Right. Take it from the Army’s director of marketing — the guy whose job it is to sell the Army to potential recruits, and who’s clearly failing to do so.
Instead, the Army would do well to listen to Thomas Spoehr, a retired lieutenant general who’s given plenty of thought to this issue and, unlike Fink, is no longer beholden to the Pentagon. Spoehr says that woke ideology undermines cohesiveness and military readiness in various ways, from race to ethnicity to sex. In addition, he says:
Wokeness in the military also affects relations between the military and society at large. It acts as a disincentive for many young Americans in terms of enlistment. And it undermines wholehearted support for the military by a significant portion of the American public at a time when it is needed the most.
This undermining of support for the military goes hand in hand with the undermining of our nation more generally. Instead of young people learning to love and take pride in their country, they’re being taught to hate and denounce it. They’re being taught that it was built by slaves and is irredeemably racist.

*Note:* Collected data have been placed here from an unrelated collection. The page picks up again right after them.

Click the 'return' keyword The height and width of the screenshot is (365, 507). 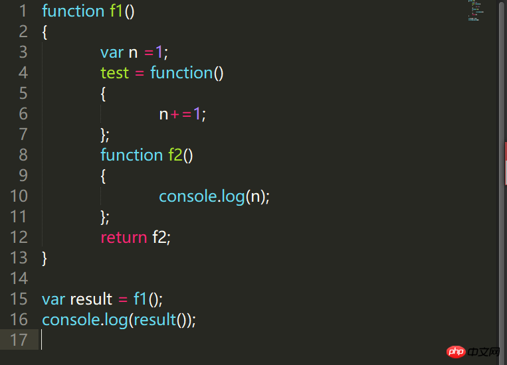coord(124,238)
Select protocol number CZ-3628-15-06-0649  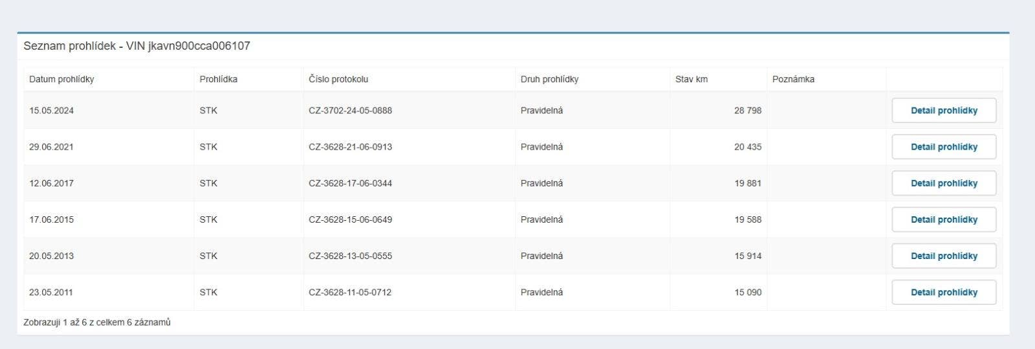(350, 220)
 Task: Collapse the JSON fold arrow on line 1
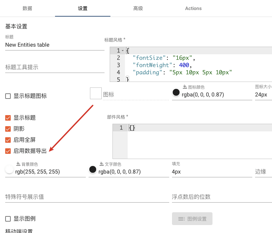click(123, 50)
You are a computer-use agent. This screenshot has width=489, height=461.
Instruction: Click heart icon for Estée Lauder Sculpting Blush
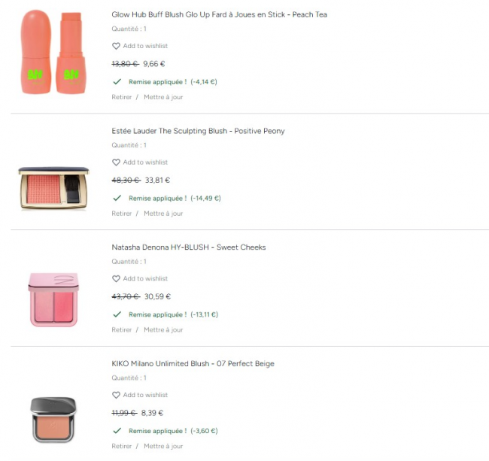click(x=116, y=162)

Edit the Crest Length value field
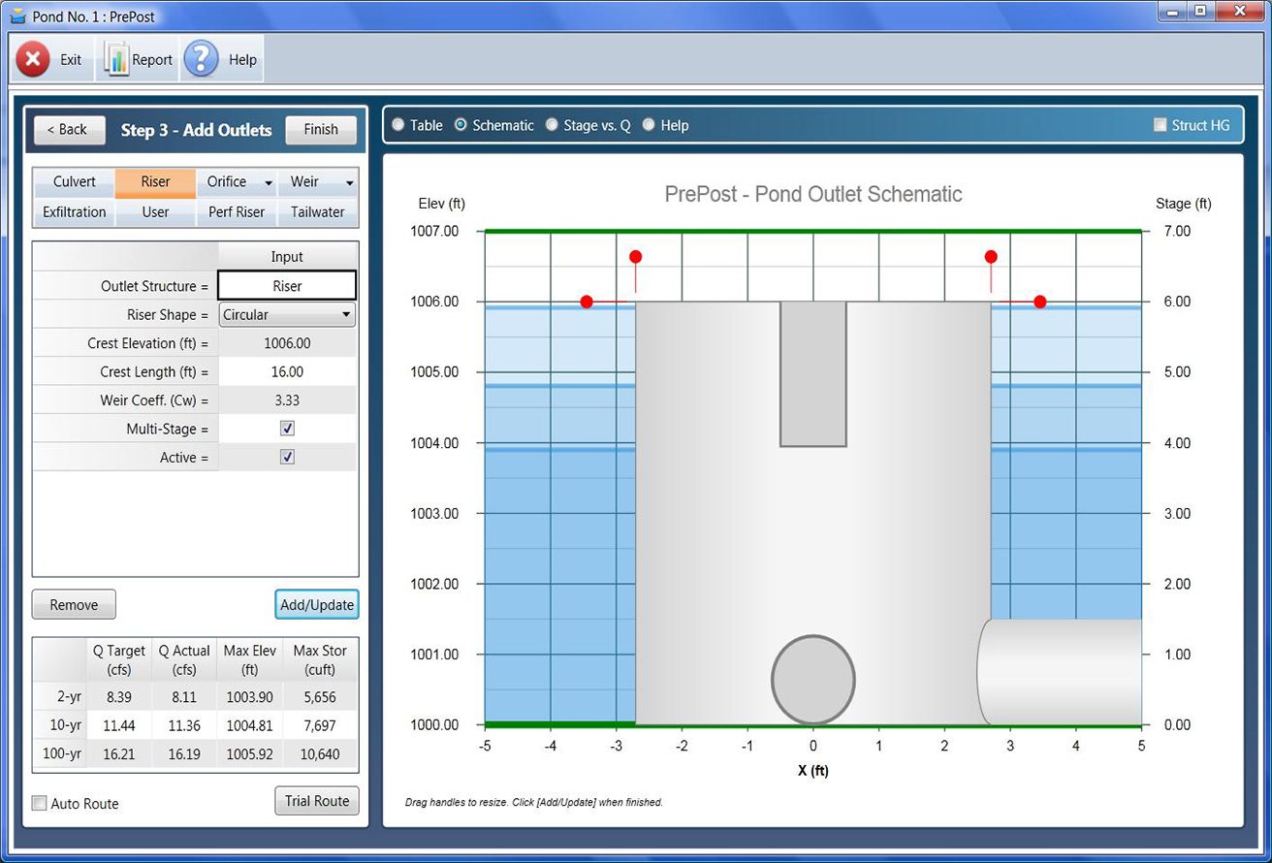[x=287, y=371]
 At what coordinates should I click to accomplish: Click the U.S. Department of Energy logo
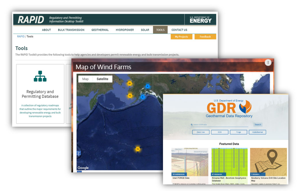pos(201,19)
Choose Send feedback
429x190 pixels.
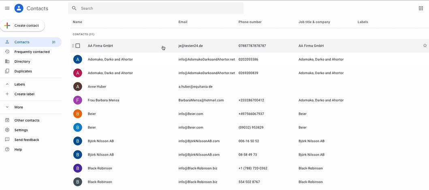27,140
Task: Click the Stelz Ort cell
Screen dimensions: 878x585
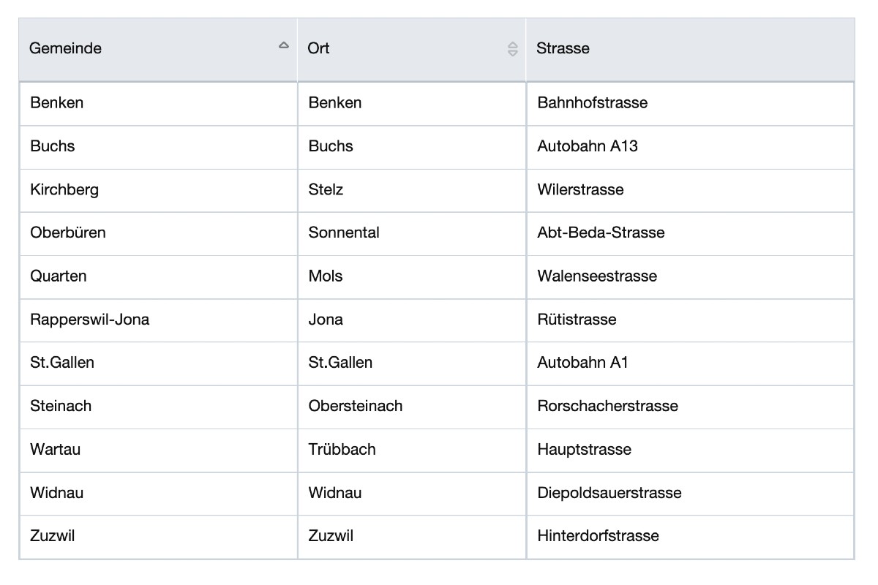Action: point(326,189)
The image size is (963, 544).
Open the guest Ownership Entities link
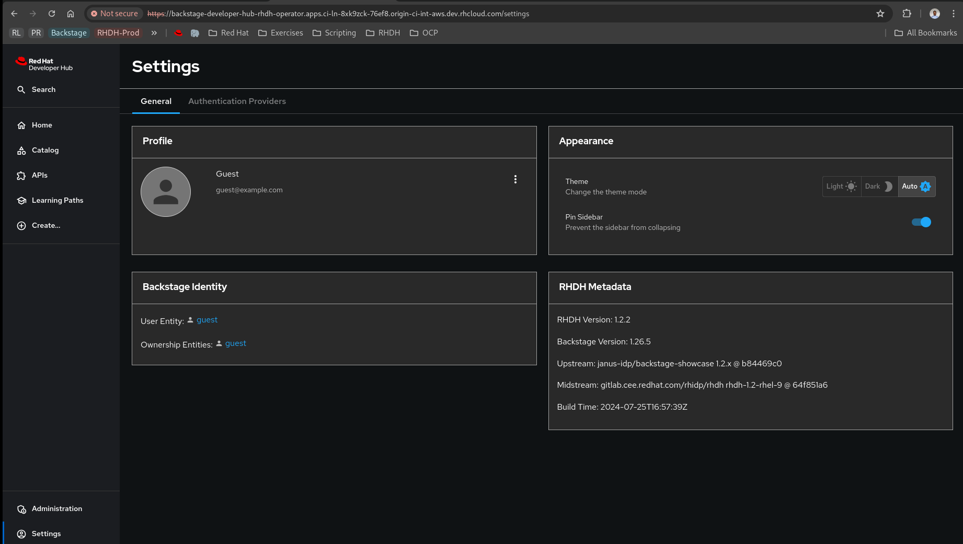click(x=235, y=344)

Who among us would want to take up arms and risk our lives to defend a country that made us feel ashamed or embarrassed? As one trenchant observer of national security matters has suggested, “Maybe it’s better having a country that inspires patriots to defend it, rather than one that makes them want to throw up.”
Despite the setback, Army Secretary Christine Wormuth says they’ve set a “stretch” goal for this year: to bring in 65,000 new recruits in 2023, which would be 20,000 more than in 2022. We wish her well.
Oh, but the Army insists it’s now done the market research into why young people aren’t signing up. As the AP continues: “Those surveys were conducted over four months last spring and summer. … The Army discussed the general findings with The Associated Press but declined to provide detailed methodology, saying the surveys were done by a private research contractor and that licensing agreements limited the public release of some data collection details.”
Translation: They’re lying. This is the U.S. Army. And they’re afraid to show the American people their work. Instead, they want us to believe that young “simply do not see the Army as a safe place or good career path, and believe they would have to put their lives and careers on hold if they enlisted” — as if putting one’s life and career on hold is something that past recruits had never considered.
We’ll just have to take their word for it. But, no, it’s not wokeness. In fact, as the Army gamely insists: “Very few say they are deterred from enlisting due to ‘wokeness.’ In fact, concerns about discrimination against women and minorities is seen as a bigger issue, along with a more general distrust of the military.”
Apparently, then, it’s not that the Army is too woke. It’s that the Army isn’t woke enough.
Who ya gonna believe — the Army’s progressive pencil-pushers, or your lyin’ eyes?